>> Begin DATA SHOWN
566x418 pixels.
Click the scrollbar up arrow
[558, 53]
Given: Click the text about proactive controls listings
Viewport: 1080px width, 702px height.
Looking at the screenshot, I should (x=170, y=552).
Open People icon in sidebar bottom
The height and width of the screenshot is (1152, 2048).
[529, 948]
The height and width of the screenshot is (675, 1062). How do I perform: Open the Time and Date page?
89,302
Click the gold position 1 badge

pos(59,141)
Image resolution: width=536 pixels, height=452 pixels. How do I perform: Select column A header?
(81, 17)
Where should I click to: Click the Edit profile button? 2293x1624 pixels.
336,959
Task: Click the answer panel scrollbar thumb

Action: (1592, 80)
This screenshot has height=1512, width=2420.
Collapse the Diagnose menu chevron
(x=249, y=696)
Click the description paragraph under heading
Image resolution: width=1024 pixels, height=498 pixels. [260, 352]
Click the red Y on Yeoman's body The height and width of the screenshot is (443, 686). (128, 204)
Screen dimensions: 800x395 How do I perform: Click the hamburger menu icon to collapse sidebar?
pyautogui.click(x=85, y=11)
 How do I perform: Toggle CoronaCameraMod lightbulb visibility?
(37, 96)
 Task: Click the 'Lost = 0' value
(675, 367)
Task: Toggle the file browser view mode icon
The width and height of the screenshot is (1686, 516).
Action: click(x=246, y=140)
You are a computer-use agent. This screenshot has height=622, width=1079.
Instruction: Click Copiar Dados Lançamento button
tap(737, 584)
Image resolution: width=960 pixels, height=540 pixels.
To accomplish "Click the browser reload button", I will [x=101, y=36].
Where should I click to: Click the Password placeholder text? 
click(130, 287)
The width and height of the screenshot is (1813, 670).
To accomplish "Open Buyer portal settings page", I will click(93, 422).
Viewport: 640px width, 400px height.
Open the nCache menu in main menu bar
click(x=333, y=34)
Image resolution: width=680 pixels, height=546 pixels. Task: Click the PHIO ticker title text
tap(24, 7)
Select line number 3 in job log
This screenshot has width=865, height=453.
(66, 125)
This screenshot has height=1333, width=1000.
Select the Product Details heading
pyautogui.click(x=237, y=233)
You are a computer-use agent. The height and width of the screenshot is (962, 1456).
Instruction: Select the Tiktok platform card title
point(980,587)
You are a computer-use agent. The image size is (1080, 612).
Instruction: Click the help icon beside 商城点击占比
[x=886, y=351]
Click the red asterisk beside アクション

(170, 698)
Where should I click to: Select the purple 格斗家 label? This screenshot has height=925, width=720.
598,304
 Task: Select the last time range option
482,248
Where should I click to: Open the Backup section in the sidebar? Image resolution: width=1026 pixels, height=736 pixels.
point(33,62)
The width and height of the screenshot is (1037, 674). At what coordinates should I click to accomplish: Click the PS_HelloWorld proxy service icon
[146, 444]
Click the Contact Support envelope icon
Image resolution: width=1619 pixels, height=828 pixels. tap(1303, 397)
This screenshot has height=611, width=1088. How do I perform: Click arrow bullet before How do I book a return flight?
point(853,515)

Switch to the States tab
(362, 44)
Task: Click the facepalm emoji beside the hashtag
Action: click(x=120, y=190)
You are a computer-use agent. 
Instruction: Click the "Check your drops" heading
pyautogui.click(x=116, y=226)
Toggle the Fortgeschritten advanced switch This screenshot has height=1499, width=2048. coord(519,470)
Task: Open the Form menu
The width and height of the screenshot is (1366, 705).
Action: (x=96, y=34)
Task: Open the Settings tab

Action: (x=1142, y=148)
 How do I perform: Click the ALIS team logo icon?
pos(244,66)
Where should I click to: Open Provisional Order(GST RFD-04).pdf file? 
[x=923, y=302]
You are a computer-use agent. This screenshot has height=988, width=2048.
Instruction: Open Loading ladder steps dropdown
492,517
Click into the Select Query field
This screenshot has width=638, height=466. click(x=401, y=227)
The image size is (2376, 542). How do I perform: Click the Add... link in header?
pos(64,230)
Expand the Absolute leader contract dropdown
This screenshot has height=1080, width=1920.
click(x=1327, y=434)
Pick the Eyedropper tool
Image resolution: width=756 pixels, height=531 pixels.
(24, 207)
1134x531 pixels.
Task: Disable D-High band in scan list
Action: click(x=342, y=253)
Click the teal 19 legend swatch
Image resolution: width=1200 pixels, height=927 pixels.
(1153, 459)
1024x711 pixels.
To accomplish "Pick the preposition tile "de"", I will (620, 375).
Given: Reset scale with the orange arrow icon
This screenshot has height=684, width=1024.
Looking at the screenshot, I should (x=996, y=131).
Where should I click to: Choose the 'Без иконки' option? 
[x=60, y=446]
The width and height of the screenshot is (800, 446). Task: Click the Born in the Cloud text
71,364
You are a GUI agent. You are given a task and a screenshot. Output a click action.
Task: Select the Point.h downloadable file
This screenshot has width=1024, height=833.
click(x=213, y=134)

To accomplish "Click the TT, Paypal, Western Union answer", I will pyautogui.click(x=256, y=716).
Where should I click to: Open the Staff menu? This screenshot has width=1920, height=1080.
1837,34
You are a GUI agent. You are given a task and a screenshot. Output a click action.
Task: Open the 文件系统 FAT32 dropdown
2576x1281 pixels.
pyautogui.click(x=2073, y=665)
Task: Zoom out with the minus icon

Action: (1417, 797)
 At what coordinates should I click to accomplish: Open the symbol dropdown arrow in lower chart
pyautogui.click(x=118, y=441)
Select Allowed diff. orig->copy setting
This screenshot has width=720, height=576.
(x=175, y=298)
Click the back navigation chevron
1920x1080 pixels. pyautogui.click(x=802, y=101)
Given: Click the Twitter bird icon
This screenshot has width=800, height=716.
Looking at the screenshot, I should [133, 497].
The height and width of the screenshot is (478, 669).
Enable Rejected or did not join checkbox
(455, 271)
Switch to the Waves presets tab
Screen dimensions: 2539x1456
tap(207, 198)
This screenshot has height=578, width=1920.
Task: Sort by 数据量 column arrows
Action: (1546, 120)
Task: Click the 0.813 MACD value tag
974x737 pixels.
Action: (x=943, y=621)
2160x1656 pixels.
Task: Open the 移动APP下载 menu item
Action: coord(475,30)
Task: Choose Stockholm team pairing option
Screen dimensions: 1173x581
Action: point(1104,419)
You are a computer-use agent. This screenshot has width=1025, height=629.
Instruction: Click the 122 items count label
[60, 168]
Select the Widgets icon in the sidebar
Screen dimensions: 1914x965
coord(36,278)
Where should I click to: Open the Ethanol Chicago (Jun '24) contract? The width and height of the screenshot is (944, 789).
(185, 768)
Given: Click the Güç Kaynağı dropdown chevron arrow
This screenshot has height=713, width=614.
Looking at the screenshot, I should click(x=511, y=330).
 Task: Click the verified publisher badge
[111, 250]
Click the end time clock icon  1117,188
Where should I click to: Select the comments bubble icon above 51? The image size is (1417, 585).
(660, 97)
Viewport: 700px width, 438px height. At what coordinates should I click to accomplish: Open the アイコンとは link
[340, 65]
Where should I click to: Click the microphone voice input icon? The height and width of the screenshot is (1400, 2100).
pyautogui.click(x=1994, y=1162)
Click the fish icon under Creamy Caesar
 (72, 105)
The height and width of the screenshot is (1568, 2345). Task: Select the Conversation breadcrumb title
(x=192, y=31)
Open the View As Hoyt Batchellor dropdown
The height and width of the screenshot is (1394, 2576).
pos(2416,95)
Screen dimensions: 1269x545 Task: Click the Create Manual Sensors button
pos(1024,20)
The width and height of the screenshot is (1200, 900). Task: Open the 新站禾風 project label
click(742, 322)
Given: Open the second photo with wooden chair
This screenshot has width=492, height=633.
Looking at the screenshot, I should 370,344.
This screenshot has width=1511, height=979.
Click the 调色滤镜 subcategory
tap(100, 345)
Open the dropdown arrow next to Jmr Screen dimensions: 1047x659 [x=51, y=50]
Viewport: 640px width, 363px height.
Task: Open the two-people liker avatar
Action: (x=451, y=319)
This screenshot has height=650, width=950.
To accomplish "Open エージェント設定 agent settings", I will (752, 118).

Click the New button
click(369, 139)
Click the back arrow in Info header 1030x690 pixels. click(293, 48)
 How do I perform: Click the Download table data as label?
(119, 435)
>> End DATA SHOWN
**STATED TASK:** Could you change "orange" to "blue" in the data, starting with the line that contains "Given: Reset scale with the orange arrow icon" and going through the line that contains "click(x=213, y=134)", and give back only those lines with everything else left as it is?

**WRITTEN ANSWER:**
Given: Reset scale with the blue arrow icon
This screenshot has height=684, width=1024.
Looking at the screenshot, I should (x=996, y=131).
Where should I click to: Choose the 'Без иконки' option? 
[x=60, y=446]
The width and height of the screenshot is (800, 446). Task: Click the Born in the Cloud text
71,364
You are a GUI agent. You are given a task and a screenshot. Output a click action.
Task: Select the Point.h downloadable file
This screenshot has width=1024, height=833.
click(x=213, y=134)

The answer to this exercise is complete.